Goal of the exercise -> Extract all records. Keep each one exact.

Provided information ->
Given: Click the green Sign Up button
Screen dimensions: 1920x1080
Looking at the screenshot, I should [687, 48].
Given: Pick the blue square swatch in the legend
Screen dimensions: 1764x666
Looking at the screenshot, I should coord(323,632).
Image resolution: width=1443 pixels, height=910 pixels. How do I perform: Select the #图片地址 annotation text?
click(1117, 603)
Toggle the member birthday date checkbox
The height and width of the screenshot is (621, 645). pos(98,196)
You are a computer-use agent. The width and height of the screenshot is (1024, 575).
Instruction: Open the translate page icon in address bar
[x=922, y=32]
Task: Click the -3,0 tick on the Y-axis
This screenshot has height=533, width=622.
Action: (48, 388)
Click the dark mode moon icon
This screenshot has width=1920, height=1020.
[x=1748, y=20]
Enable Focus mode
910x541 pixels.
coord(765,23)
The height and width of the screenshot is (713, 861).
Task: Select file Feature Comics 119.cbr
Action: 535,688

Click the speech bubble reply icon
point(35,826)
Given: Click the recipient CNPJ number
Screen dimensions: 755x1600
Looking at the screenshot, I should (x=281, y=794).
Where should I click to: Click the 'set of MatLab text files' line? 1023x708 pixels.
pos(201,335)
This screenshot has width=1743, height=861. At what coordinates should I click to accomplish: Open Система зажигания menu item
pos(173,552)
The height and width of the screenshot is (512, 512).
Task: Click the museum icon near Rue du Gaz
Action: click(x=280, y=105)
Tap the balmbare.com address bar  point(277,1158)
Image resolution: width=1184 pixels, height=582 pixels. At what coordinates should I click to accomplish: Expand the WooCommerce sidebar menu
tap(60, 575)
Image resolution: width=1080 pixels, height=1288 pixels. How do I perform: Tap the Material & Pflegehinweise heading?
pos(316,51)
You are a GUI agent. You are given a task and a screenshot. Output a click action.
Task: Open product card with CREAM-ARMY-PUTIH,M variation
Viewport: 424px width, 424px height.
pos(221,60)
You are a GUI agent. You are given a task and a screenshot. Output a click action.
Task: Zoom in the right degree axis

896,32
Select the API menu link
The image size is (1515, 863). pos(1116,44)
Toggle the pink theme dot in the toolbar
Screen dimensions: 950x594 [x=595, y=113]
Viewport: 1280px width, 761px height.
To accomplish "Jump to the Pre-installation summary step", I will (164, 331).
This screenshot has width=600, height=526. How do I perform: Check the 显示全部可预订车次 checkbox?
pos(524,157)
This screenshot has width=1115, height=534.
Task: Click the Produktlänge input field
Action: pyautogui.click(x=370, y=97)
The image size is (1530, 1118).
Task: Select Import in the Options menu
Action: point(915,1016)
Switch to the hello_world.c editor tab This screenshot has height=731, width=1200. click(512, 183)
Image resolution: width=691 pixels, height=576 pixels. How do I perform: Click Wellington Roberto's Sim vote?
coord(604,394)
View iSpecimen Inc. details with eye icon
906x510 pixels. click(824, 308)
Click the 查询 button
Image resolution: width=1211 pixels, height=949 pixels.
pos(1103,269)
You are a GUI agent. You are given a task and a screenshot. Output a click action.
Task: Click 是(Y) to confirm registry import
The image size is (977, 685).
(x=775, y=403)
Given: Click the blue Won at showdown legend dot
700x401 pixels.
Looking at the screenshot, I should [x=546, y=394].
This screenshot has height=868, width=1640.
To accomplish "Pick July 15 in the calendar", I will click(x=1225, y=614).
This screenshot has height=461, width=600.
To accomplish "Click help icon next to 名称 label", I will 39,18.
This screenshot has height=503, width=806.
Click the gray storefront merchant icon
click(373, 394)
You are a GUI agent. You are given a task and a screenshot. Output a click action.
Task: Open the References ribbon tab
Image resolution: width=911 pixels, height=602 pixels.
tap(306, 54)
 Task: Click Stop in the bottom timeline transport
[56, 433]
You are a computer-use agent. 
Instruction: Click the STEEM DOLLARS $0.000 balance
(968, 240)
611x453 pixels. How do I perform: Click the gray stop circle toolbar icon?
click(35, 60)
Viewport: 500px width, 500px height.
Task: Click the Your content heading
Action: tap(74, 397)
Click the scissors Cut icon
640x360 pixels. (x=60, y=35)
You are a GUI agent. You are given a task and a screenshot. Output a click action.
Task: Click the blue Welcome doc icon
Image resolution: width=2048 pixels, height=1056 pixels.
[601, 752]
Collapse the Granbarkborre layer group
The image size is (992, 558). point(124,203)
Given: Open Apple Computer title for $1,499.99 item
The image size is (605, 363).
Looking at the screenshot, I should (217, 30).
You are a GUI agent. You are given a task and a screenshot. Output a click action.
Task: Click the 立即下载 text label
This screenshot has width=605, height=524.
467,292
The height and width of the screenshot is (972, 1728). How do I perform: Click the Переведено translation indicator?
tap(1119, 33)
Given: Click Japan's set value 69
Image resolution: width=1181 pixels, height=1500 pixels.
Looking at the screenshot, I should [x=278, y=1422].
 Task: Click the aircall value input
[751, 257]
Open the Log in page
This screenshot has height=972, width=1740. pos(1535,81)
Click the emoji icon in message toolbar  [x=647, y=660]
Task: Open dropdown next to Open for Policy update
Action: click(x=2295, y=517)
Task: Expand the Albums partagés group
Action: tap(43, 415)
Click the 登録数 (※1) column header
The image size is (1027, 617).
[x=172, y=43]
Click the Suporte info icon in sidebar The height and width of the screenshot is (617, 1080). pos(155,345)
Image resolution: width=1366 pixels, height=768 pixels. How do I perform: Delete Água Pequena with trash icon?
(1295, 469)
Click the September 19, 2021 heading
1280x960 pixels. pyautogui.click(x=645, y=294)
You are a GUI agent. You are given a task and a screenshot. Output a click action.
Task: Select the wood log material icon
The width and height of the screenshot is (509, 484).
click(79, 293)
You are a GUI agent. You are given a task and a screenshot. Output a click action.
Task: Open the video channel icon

Task response ->
Given: Click the green Sign Up button
Screen dimensions: 1920x1080
Looking at the screenshot, I should [687, 48].
Given: Pick the blue square swatch in the legend
Screen dimensions: 1764x666
Looking at the screenshot, I should coord(323,632).
Image resolution: width=1443 pixels, height=910 pixels. How do I perform: Select the #图片地址 annotation text?
click(1117, 603)
Toggle the member birthday date checkbox
The height and width of the screenshot is (621, 645). pos(98,196)
You are a computer-use agent. The width and height of the screenshot is (1024, 575).
Instruction: Open the translate page icon in address bar
[x=922, y=32]
Task: Click the -3,0 tick on the Y-axis
This screenshot has height=533, width=622.
Action: (48, 388)
Click the dark mode moon icon
This screenshot has width=1920, height=1020.
[x=1748, y=20]
Enable Focus mode
910x541 pixels.
coord(765,23)
The height and width of the screenshot is (713, 861).
Task: Select file Feature Comics 119.cbr
Action: 535,688

Click the speech bubble reply icon
point(35,826)
Given: Click the recipient CNPJ number
Screen dimensions: 755x1600
Looking at the screenshot, I should (x=281, y=794).
Where should I click to: Click the 'set of MatLab text files' line? 1023x708 pixels.
pos(201,335)
This screenshot has width=1743, height=861. At what coordinates should I click to accomplish: Open Система зажигания menu item
pos(173,552)
The height and width of the screenshot is (512, 512).
Task: Click the museum icon near Rue du Gaz
Action: click(x=280, y=105)
Tap the balmbare.com address bar  point(277,1158)
Image resolution: width=1184 pixels, height=582 pixels. At what coordinates should I click to accomplish: Expand the WooCommerce sidebar menu
tap(60, 575)
Image resolution: width=1080 pixels, height=1288 pixels. How do I perform: Tap the Material & Pflegehinweise heading?
pos(316,51)
You are a GUI agent. You are given a task and a screenshot. Output a click action.
Task: Open product card with CREAM-ARMY-PUTIH,M variation
Viewport: 424px width, 424px height.
pos(221,60)
You are a GUI agent. You are given a task and a screenshot. Output a click action.
Task: Zoom in the right degree axis

896,32
Select the API menu link
The image size is (1515, 863). pos(1116,44)
Toggle the pink theme dot in the toolbar
Screen dimensions: 950x594 [x=595, y=113]
Viewport: 1280px width, 761px height.
To accomplish "Jump to the Pre-installation summary step", I will (164, 331).
This screenshot has width=600, height=526. How do I perform: Check the 显示全部可预订车次 checkbox?
pos(524,157)
This screenshot has width=1115, height=534.
Task: Click the Produktlänge input field
Action: pyautogui.click(x=370, y=97)
The image size is (1530, 1118).
Task: Select Import in the Options menu
Action: point(915,1016)
Switch to the hello_world.c editor tab This screenshot has height=731, width=1200. click(512, 183)
Image resolution: width=691 pixels, height=576 pixels. How do I perform: Click Wellington Roberto's Sim vote?
coord(604,394)
View iSpecimen Inc. details with eye icon
906x510 pixels. click(824, 308)
Click the 查询 button
Image resolution: width=1211 pixels, height=949 pixels.
pos(1103,269)
You are a GUI agent. You are given a task and a screenshot. Output a click action.
Task: Click 是(Y) to confirm registry import
The image size is (977, 685).
(x=775, y=403)
Given: Click the blue Won at showdown legend dot
700x401 pixels.
Looking at the screenshot, I should [x=546, y=394].
This screenshot has height=868, width=1640.
To accomplish "Pick July 15 in the calendar", I will click(x=1225, y=614).
This screenshot has height=461, width=600.
To accomplish "Click help icon next to 名称 label", I will 39,18.
This screenshot has height=503, width=806.
Click the gray storefront merchant icon
click(373, 394)
You are a GUI agent. You are given a task and a screenshot. Output a click action.
Task: Open the References ribbon tab
Image resolution: width=911 pixels, height=602 pixels.
tap(306, 54)
 Task: Click Stop in the bottom timeline transport
[56, 433]
You are a computer-use agent. 
Instruction: Click the STEEM DOLLARS $0.000 balance
(968, 240)
611x453 pixels. How do I perform: Click the gray stop circle toolbar icon?
click(35, 60)
Viewport: 500px width, 500px height.
Task: Click the Your content heading
Action: tap(74, 397)
Click the scissors Cut icon
640x360 pixels. (x=60, y=35)
You are a GUI agent. You are given a task and a screenshot. Output a click action.
Task: Click the blue Welcome doc icon
Image resolution: width=2048 pixels, height=1056 pixels.
[601, 752]
Collapse the Granbarkborre layer group
The image size is (992, 558). point(124,203)
Given: Open Apple Computer title for $1,499.99 item
The image size is (605, 363).
Looking at the screenshot, I should (217, 30).
You are a GUI agent. You are given a task and a screenshot. Output a click action.
Task: Click the 立即下载 text label
This screenshot has width=605, height=524.
467,292
The height and width of the screenshot is (972, 1728). How do I perform: Click the Переведено translation indicator?
tap(1119, 33)
Given: Click Japan's set value 69
Image resolution: width=1181 pixels, height=1500 pixels.
Looking at the screenshot, I should [x=278, y=1422].
 Task: Click the aircall value input
[751, 257]
Open the Log in page
This screenshot has height=972, width=1740. pos(1535,81)
Click the emoji icon in message toolbar  [x=647, y=660]
Task: Open dropdown next to Open for Policy update
Action: click(x=2295, y=517)
Task: Expand the Albums partagés group
Action: tap(43, 415)
Click the 登録数 (※1) column header
The image size is (1027, 617).
[x=172, y=43]
Click the Suporte info icon in sidebar The height and width of the screenshot is (617, 1080). pos(155,345)
Image resolution: width=1366 pixels, height=768 pixels. How do I perform: Delete Água Pequena with trash icon?
(1295, 469)
Click the September 19, 2021 heading
1280x960 pixels. pyautogui.click(x=645, y=294)
You are a GUI agent. You are given a task and a screenshot. Output a click action.
Task: Select the wood log material icon
The width and height of the screenshot is (509, 484).
click(79, 293)
You are a GUI agent. You are given a task and a screenshot. Output a click action.
Task: Open the video channel icon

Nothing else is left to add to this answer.